I have a Simplicity Prestige with a Kohler CV20 engine. The engine will not turn off.
I have replaced the ignition switch. I replaced the wires from the coils to a switch so I could bypass the key and ground the coils via the switch. If I throw the switch one cylinder stops firing
I have disconnected one spark plug at a time and tried to shut down. One plug off will shut down but *not* if I take off the other and reconnect the first. I suspect one coil is bad. Have you ever encountered this ?


----------



## FredM (Nov 18, 2015)

did you make a complete new kill wire harness from the coils to the new kill switch?, or did you just join the new kill wire to the old harness from the coils, it is possible that one wire from the coil that wont shut down could be open circuit, that is the copper internals have come apart inside the insulation.

If both cylinders are firing, then the coils are ok.

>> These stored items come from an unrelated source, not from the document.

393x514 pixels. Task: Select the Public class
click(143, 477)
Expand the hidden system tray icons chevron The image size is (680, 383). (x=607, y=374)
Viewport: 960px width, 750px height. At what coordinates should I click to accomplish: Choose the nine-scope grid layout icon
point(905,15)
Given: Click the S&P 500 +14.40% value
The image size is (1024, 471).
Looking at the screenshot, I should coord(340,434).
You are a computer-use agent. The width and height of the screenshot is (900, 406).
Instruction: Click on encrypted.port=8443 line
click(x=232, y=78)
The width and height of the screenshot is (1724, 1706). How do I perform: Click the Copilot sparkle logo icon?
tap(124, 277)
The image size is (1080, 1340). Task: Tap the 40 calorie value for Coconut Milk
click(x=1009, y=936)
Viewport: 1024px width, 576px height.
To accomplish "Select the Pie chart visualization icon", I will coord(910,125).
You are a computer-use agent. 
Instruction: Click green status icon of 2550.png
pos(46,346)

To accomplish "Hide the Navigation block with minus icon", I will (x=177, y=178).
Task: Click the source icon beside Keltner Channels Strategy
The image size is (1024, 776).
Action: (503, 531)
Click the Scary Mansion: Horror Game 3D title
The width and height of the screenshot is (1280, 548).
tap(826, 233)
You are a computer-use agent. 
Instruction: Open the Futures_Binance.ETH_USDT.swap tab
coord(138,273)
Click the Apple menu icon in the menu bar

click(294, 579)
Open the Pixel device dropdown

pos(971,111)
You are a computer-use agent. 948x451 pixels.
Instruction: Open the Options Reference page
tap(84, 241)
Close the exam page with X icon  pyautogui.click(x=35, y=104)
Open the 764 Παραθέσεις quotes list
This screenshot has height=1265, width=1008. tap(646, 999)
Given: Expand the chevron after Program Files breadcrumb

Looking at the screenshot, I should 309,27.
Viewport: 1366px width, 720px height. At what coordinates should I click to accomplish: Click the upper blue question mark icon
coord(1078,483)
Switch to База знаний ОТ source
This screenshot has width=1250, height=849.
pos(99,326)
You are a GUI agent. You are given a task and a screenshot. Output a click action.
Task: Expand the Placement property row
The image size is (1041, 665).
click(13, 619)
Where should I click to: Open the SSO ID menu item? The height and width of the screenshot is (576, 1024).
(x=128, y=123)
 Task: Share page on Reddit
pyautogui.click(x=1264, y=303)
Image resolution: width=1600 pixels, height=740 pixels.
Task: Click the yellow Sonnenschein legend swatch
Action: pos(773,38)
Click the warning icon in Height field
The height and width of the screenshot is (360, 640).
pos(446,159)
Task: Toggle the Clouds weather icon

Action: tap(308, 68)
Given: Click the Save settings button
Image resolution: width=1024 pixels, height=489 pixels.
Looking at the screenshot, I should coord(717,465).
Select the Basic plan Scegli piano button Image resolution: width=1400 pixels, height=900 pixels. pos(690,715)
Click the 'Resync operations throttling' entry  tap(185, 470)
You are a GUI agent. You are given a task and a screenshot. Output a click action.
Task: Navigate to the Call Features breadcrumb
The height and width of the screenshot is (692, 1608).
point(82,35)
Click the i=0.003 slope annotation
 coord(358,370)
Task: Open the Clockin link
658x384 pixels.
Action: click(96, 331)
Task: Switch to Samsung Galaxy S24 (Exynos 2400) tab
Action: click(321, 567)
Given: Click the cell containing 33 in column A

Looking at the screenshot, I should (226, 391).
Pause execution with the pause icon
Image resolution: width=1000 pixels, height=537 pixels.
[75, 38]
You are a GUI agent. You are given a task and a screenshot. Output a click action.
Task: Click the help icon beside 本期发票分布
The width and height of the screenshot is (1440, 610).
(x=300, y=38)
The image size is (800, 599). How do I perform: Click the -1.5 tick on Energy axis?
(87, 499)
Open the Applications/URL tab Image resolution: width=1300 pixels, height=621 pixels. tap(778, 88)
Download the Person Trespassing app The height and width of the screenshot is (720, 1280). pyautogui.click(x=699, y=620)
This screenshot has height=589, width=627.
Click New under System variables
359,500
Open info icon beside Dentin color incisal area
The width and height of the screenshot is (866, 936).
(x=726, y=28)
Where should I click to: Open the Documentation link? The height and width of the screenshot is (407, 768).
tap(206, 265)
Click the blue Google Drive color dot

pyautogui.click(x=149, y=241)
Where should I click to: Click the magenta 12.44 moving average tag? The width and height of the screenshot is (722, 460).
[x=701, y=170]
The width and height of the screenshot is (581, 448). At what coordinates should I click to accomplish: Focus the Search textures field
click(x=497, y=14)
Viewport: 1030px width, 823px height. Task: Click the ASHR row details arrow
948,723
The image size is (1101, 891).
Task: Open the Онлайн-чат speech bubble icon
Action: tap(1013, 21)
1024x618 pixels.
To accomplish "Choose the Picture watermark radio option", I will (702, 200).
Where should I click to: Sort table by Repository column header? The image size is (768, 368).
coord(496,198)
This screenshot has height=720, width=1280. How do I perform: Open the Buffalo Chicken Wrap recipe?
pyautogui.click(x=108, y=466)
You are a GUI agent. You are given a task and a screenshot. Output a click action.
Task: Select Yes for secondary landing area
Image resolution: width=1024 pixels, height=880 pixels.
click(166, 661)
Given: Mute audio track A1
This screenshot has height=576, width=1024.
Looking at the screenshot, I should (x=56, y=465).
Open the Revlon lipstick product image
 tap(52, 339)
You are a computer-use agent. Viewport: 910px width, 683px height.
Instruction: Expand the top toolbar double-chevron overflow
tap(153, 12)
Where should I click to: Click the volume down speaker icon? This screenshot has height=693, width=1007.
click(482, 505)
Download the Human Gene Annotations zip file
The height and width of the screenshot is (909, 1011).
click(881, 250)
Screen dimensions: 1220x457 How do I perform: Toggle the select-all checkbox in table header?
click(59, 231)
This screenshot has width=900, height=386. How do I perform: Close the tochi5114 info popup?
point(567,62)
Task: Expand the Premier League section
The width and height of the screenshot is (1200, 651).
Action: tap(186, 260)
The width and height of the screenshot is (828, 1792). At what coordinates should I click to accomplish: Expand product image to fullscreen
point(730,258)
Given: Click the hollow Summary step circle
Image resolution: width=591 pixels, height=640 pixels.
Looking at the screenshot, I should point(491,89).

https://www.kohler-engine-parts.ope..._page=document_general_info&products_id=34596

If you don't have a manual, open the above link and scroll down to the CV20 vertical shaft section and save to desktop, will show what you need to know.


----------



## Buck Jordan (Feb 16, 2020)

FredM said:


> did you make a complete new kill wire harness from the coils to the new kill switch?, or did you just join the new kill wire to the old harness from the coils, it is possible that one wire from the coil that wont shut down could be open circuit, that is the copper internals have come apart inside the insulation.
> 
> If both cylinders are firing, then the coils are ok.
> 
> ...


----------



## Buck Jordan (Feb 16, 2020)

The wires are all brand new all the way to neg /batterythrough new switch,the wires from the coils are soldered together near the coilsso they become 1 wire goingto the switch.


----------



## FredM (Nov 18, 2015)

Can you make up a couple of temporary kill wires that can be attached to each coil and the other end stripped of the insulation, start the engine and ground each wire in turn and see what the outcome is, if you had a multi meter you could check continuity of the kill wire at each branch to save having to make a couple of wires.


----------



## Bob Driver (Nov 1, 2017)

Look very carefully at the white wire running to the magnetos you may have removed. Some of the Command Pro engines had diodes in them just like a Briggs V-twin. The purpose was to protect the magnetos from each other. They're usually buried under a piece of heat shrink

Kohler was kind of sneaky about those diodes on the Command Pro engines. If you come across them in a wiring diagram, it will usually say "Optional"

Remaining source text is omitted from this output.